Activation of central melanocortin receptors by MT-II increases cavernosal pressure in rabbits by the neuronal release of NO

Rao Vemulapalli 1,*, Stan Kurowski 1, Brian Salisbury 1, Eric Parker 1, Harry Davis 1
PMCID: PMC1572913  PMID: 11739247

Abstract

  1. Melanotan-II had been reported to cause penile erections in men with erectile dysfunction. In the present study, we investigated the mechanisms by which systemic administration of MT-II increases intracavernosal pressure in anaesthetized rabbits.

  2. MT-II (10 μM) had no effect on electrical field stimulation-evoked relaxations of rabbit corpus cavernosal strips in vitro.

  3. Intravenous injection of MT-II (66 and 133 μg kg−1 elicited dose-related increases in cavernosal pressure. SHU 9119 (3 μg kg−1, i.v.), a non-selective antagonist of MC3 and MC4 receptors did not significantly affect either cavernosal pressure or systemic blood pressure but abolished the MT-II-induced increases in cavernosal pressure. SHU 9119 also inhibited the depressor response produced by MT-II.

  4. Intracavernosal injection 100 μl of the cocktail containing phentolamine mesylate (1 mg ml−1), papaverine (20 mg ml−1) and PGE1 (20 μg ml−1) increased the cavernosal pressure by about 4 fold.

  5. The role of NO-cyclic GMP dependent pathway to MT-II-induced increases in cavernosal pressure was investigated by bilateral transection of the pudendal nerves and by inhibition of NO synthase with L-NAME (20 mg kg−1, i.v. over 30 min). Ablation of the pudendal nerves or pretreatment with L-NAME abolished the MT-II-induced increases in intracavernosal pressure in anaesthetized rabbits.

  6. The data suggest that activation of central melanocortin receptors by MT-II increases cavernosal pressure by the neuronal release of NO.

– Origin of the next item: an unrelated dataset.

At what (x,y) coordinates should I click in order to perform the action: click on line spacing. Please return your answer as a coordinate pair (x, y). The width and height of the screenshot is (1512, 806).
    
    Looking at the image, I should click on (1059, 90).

Keywords: MT-II, SHU 9119, cavernosal pressure, pudendal nerves, L-NAME, NO

Introduction

The melanocortins, α-MSH, β-MSH, γ-MSH and ACTH exert diverse physiological effects that are mediated by both central and peripheral mechanisms. Melanocortins have been shown to affect skin pigmentation, learning and memory, grooming behaviour, food intake, inflammation, pyretic control, pain perception and blood pressure (O'donahue & Dorsa, 1982; Boston, 2000). Central administration of melanocortins in rodents has also been reported to cause stretching, yawning and penile erection (Argiolas et al., 2000). Earlier, it was shown that subcutaneous administration of MT-II, (Ac-Nle-c[Asp-His-D-phe-Arg-Trp-Lys]-NH2), a potent synthetic cyclic heptapeptide, containing amino acids 4 – 10 of α-MSH and ACTH that represent the core melanocortin receptor binding region (Al-Obeidi et al., 1989; 1989a), was reported to cause clinically apparent erections in men with psychogenic erectile dysfunction (Wessells et al., 1998; 2000). However the mechanism(s) by which MT-II elicits erections in experimental models of erectile function are not fully elucidated.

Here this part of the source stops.